We should reshape the output of the neural network to get the parameters for each color channel. Therefore extract the means, the scaling factors and the mixture weights. The mixture weights should be scaled to sum to 1, therefore apply a softmax function on them. Afterwards just stack the targets on top of each other to subtract the means of the same shape and to scale them all with the appropriate scaling factore that I made an inverse to make the calculation somewhat stable.
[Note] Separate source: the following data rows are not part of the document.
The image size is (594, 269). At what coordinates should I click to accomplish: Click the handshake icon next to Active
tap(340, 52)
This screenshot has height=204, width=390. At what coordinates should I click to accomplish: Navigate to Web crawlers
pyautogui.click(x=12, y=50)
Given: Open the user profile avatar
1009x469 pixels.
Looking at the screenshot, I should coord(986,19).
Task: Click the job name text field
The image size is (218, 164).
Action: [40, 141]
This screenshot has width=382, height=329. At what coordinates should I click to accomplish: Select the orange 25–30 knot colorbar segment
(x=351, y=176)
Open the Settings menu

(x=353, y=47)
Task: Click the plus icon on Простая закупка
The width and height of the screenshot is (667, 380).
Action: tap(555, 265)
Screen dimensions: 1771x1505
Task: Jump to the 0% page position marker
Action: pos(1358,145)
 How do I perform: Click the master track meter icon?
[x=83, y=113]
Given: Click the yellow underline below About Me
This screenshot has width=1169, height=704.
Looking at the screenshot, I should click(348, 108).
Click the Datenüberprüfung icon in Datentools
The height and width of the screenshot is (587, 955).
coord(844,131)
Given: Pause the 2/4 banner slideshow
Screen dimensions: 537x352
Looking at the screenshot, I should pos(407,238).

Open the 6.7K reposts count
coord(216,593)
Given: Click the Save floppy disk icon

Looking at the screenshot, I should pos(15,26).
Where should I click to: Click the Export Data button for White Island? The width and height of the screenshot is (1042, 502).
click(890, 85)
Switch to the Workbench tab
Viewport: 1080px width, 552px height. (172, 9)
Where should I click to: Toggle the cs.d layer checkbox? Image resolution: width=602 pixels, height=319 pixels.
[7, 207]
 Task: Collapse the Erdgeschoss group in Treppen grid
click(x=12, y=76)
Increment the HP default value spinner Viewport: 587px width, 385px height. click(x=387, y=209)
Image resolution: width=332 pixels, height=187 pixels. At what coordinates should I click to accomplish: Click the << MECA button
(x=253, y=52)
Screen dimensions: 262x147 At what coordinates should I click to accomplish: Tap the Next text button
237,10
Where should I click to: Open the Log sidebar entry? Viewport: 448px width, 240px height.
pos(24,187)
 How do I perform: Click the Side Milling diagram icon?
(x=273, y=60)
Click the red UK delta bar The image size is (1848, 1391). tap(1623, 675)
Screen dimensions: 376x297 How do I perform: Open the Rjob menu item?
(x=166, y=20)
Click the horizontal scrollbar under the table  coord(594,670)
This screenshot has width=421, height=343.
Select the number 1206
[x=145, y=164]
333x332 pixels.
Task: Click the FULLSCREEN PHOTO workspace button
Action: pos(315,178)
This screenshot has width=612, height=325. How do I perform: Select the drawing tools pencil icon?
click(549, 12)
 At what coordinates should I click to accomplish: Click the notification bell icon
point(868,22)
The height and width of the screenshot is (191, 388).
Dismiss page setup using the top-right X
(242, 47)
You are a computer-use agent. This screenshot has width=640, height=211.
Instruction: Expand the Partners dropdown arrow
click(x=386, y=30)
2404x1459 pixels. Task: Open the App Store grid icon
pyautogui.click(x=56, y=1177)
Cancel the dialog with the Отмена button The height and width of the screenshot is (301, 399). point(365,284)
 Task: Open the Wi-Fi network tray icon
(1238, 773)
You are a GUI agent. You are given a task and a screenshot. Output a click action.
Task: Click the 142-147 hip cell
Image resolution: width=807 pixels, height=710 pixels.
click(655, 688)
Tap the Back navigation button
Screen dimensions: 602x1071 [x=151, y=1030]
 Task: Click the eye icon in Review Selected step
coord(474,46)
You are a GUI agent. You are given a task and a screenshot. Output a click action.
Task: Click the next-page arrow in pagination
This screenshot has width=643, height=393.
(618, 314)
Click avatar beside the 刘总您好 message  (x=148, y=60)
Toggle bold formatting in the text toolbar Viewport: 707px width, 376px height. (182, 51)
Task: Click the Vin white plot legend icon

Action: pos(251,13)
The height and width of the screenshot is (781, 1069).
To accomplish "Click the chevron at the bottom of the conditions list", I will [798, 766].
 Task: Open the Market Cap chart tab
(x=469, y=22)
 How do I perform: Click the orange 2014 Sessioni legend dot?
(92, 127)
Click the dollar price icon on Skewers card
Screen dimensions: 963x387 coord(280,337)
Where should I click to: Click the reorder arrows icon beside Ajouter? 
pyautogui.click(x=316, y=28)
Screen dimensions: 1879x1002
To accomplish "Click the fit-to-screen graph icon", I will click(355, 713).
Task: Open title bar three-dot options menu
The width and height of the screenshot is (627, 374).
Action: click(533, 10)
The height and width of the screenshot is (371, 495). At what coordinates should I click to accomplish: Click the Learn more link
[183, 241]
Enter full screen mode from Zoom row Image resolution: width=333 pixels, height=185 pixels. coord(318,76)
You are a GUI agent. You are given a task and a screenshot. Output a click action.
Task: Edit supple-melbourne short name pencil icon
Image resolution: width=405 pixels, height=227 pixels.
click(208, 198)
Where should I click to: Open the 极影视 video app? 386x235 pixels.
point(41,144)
Afterwards we could calculate the above described pixel probabilities with using the targets and the network outputs as the logistics parameters’. For extreme pixel values (-1, 1 or 0, 255) I use the appropriate probabilities with tf.where. Afterward I take the log of all probabilities and sum them on all the pixel values and mean them for the batch, take the negative and return it as the negative log likelihood on the batch.

Results

I ran myimplementation on the MNIST dataset and the CIFAR10 dataset. It does not produce any meaningful representations but at least it is minimizing the negative log likelihood to some extent. Since my implementation is not stable I needed to carfully tune the hyperparameters and I could fully optimize the models trained on either of the datasets. The results here by no means good but at least it can be seen that they are sensical:

sampled-mnist-pixels-from-trained-model

sampled-cifar10-pixels-from-trained-model

This is actually not very good since optimization could not go very far. So I used the loss implementation from the OpenAI PixelCNN++ GitHub repository and upated it in order to work with Tensorflow 2. Luckily it was pretty easy to integrate with my code as it expected targets and outputs the same way I created my loss function. The only difference was the number of mixture models used and there is some confusion between the loss implementation and my code regarding the naming scheme. Using the OpenAI loss for training but the same sampling method with tensorflow_probability.distributions.Logistic (which is way easier that the sampling method used in the PixelCNN++ implementation):

sampled-mnist-pixels-from-trained-model

sampled-cifar10-pixels-from-trained-model

The sampling method is using raster-scan-ordering, meaning that we go from top-to-bottom, left-to-right and from R, to G, to B starting from a random uniform pixel distribtuion and sampling the image pixel-by-pixel. It is extremely counter-intuitive but it seems to work pretty well in the VQ-VAE in order to generate photorealistic images.

Conclusion

I came across this paper and the concept more than 6 months ago but I finally understood it. I didn’t occupy with it for months but to build up the intuition and the necessary background from unsupervised learning took some time fur sure. I hope it helps out others as well to read this essay on the PixelCNN network and its implementation.